Identification of two amino acid residues which determine the substrate specificity of human β-D-N-acetylhexosaminidase A

Abstract

β-D-N-acetylhexosaminidases A (Hex A, αβ) and B (Hex B, ββ) cleave N-acetylglucosamine and N-acetylgalactosamine termini of glycoconjugates. Hex B hydrolyzes neutral substrates whereas Hex A also hydrolyzes electronegative substrates, including GM₂ ganglioside, which accumulates in the neurons of patients with Tay-Sachs disease (TSD). We hypothesized that enzyme-substrate electrostatic interactions influence substrate specificities of the two isozymes. Among seven positively charged candidate residues in Hex A, at which substitution for the homolgous β residue was performed, only the α424R→L mutation resulted in loss of activity toward the electronegative substrate 4-methylumbellifery-N-acetylglucosamine-6-sulfate (4MUGS).

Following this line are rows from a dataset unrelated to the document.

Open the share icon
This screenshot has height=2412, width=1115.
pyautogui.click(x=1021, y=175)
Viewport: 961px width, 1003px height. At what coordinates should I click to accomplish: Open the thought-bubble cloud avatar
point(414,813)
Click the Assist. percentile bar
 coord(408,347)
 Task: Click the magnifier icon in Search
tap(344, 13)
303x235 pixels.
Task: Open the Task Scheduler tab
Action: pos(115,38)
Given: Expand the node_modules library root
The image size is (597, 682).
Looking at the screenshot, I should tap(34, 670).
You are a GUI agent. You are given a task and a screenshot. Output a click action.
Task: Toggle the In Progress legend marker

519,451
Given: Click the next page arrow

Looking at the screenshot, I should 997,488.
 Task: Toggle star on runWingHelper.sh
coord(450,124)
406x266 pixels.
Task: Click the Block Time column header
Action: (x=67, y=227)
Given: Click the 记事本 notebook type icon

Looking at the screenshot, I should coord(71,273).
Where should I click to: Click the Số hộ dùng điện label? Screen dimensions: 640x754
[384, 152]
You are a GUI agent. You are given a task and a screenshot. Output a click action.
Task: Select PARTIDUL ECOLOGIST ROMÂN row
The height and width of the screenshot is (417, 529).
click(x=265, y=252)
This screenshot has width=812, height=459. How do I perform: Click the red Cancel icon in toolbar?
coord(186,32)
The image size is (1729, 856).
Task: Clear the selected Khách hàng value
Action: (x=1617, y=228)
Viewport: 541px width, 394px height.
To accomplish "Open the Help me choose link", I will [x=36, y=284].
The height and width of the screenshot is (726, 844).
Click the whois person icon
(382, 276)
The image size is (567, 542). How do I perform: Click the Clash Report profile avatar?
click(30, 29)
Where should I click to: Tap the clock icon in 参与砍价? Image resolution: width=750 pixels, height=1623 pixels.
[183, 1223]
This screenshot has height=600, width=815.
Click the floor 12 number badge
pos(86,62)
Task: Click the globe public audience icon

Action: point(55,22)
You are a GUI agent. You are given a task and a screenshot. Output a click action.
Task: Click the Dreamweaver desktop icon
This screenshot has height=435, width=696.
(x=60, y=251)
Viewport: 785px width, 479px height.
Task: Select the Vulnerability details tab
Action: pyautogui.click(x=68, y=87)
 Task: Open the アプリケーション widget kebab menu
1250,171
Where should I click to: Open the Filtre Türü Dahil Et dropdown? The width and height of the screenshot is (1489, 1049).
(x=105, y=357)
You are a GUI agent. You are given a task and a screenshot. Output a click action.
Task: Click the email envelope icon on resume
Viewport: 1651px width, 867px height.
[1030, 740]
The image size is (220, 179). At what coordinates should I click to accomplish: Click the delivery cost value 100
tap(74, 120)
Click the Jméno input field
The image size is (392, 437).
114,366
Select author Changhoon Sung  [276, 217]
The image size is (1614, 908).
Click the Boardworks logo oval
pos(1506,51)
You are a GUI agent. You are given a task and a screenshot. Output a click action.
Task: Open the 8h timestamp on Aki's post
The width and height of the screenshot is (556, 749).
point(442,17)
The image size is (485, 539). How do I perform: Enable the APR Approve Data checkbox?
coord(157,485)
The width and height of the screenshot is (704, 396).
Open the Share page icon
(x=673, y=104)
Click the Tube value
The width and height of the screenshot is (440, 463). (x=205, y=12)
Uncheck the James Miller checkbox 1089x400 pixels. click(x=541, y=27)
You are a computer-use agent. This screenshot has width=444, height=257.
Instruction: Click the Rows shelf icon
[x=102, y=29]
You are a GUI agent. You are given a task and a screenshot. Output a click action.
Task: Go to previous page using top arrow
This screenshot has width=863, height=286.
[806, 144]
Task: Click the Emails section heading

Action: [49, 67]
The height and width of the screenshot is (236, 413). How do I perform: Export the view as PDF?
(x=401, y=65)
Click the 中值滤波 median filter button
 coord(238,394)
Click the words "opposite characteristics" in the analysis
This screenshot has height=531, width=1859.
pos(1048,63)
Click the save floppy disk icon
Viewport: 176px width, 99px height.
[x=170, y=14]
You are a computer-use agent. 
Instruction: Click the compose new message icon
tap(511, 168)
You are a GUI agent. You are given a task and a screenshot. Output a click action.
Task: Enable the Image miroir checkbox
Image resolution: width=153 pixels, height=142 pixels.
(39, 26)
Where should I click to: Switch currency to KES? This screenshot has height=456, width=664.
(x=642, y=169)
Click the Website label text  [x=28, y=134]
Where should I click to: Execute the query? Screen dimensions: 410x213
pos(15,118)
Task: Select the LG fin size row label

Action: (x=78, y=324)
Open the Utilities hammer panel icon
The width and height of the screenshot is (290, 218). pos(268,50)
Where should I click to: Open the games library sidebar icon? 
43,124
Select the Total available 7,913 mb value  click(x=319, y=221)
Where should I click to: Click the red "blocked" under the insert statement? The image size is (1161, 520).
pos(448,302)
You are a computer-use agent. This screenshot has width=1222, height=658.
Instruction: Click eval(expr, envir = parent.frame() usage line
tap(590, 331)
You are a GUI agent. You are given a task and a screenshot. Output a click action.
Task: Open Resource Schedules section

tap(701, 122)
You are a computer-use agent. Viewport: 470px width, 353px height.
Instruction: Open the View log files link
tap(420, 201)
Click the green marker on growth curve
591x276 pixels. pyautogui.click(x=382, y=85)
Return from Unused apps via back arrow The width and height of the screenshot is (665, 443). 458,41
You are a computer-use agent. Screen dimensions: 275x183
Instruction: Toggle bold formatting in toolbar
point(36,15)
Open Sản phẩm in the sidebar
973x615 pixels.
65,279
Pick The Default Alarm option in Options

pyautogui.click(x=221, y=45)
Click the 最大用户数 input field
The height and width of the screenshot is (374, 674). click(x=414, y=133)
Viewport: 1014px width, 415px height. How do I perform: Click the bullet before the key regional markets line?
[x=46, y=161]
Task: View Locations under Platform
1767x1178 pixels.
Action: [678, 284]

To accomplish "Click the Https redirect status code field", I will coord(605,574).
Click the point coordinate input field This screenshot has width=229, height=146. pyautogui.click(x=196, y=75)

The substitution L→R at the homolgous β position 453 increased Hex B activity to 4MUGS 5-fold. αR453 projects into the α-subunit substrate cavity opposite three active site amino acids. The adjacent residue, βD452, may repel negatively charged substrates. Double substitution, βL453R and βD452→N (the α-subunit homologue), increases 4MUGS hydrolysis by 22-fold relative to wild type Hex B. These results indicate that the homology model for hexosaminidase gives an accurate picture of the active site region and may furnish other candidate residues to test as determinants of the unique substrate specificity of Hex A.